I am not as confident that the children will be able to maintain their primary relationships with their mother if they remain living in Australia and she actions her intention to return to live in Ireland. I consider that the impacts on the children of such an event would, more likely than not, be particularly negative and detrimental to their long-term development; I consider it much more likely than not that being separated from their mother for significant periods of time will likely impact deleteriously upon them.
I arrive at my conclusions about the likely impact on the children of being separated from their mother given Ms C’s comments, in the September 2019 Family Report, that transitioning into their father’s care would result in the children’s lives being significantly disrupted; and that she thought they would most likely experience distress as a result of being separated from their mother for up to 12 months; and that she thought they would likely grieve the loss of their mother and probably feel responsible for her absence. I also note that Ms C also thought their sense of self and emotional stability likely to be compromised in such a scenario. I also accept Ms C’s assessment that X in particular may find her mother’s relocation without her especially difficult, given what she described as her “vulnerabilities” and the nature of her relationship with the mother.[51]
[51] Family Report 20 September 2019 at [71].
I accept that moving to live in Ireland with their mother will be a substantial change for the children: I accept it obviously will require them to adapt to living in a new environment, attend a new school, participate in a new education system and, unless he relocates to live in Ireland again, see their father less frequently than they have to date. However, I am also well satisfied that the mother – the children’s accepted historical primary care provider – will be able to support them in adjusting to the changes that a move to live with her in Ireland will necessitate the children managing; I also consider that it is much more likely than not that she will support the children in maintaining a meaningful relationship with their father irrespective of whether he determines to continue to live in Australia or to return to live in Ireland and, because of the importance to the children of their relationships with their father, do all that she can to preserve, facilitate and promote the same. The relationship between the children and the father will inevitably alter, but not to the extent that the relationship will no longer be meaningful or beneficial to them.
I have also taken into account Ms C’s evidence in the September 2019 Family Report that she thought it likely that the parents’ improved co-parenting relationship and what she described as their “transparent support” for the children’s relationship with each of them had helped X to become more confident about transitioning into her father’s care.[52] Given this, I think it more likely than not that, with the mother’s “transparent support” for the children’s ongoing relationships with their father, they will be able to maintain the same even if they move to live in Ireland and he remains living in Australia.
[52] Family Report 20 September 2019 at [72].
I am persuaded – despite the father’s reservations – that the mother will do all she can to preserve, facilitate and promote the children’s relationships with their father and that she will continue to recognise them as important as they are for the children.

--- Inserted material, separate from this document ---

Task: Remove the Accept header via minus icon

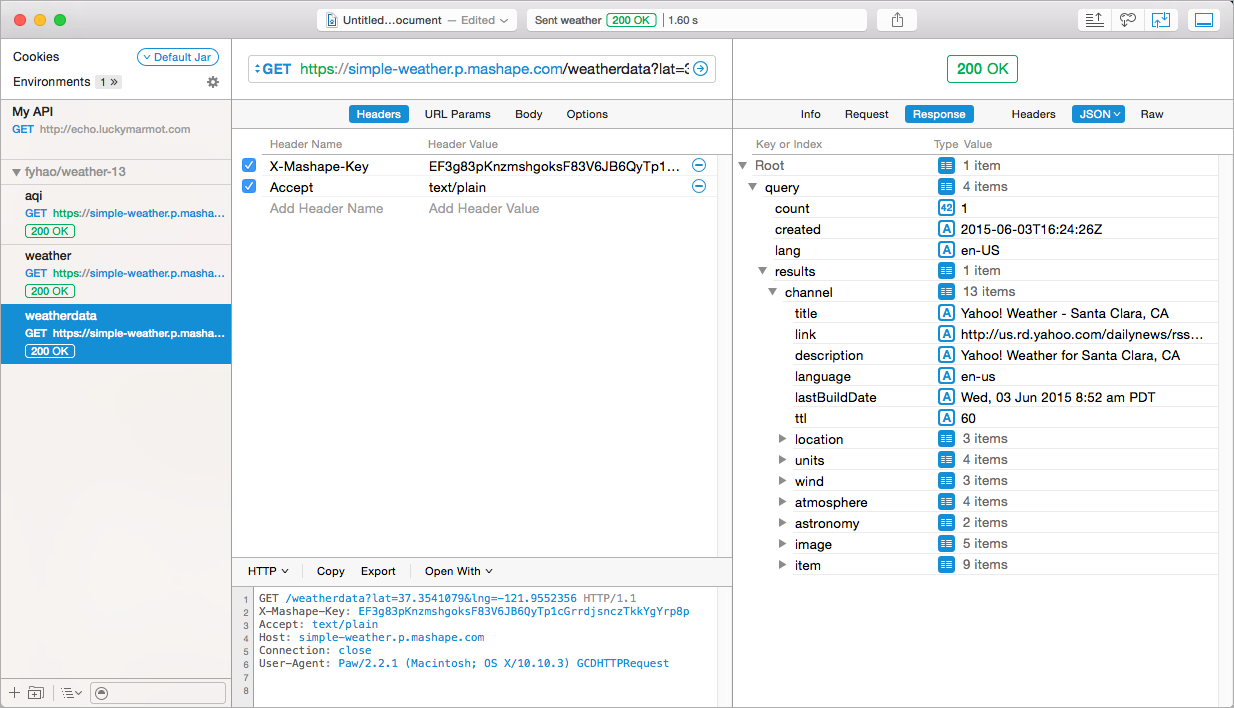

I consider that there are advantages associated with the mother’s proposal: the children will be much more likely than not to have the benefit of their primary parent parenting them in a happier manner because she will be living much closer to family support; they will have the opportunity to interact with members of their extended maternal and paternal families much more frequently and regularly if they move to live with their mother in Ireland than if they remain living in Australia but move to live with their father.
I accept – as does the father – that the mother has wanted to return to live in Ireland since approximately 18 months after they moved to live in Australia; this is not a case where the mother has presented herself as being settled and happy only to assert unhappiness following the break-down of their marriage: rather, the father accepts that the issue of returning to live in Ireland with the children a family was an issue about which they argued frequently. Given this and the evidence of Ms D (which I have accepted), I have no hesitation at all in accepting that the mother sees only a more positive future for herself and the children if they are able to relocate to live with her in Ireland when she returns to her home there.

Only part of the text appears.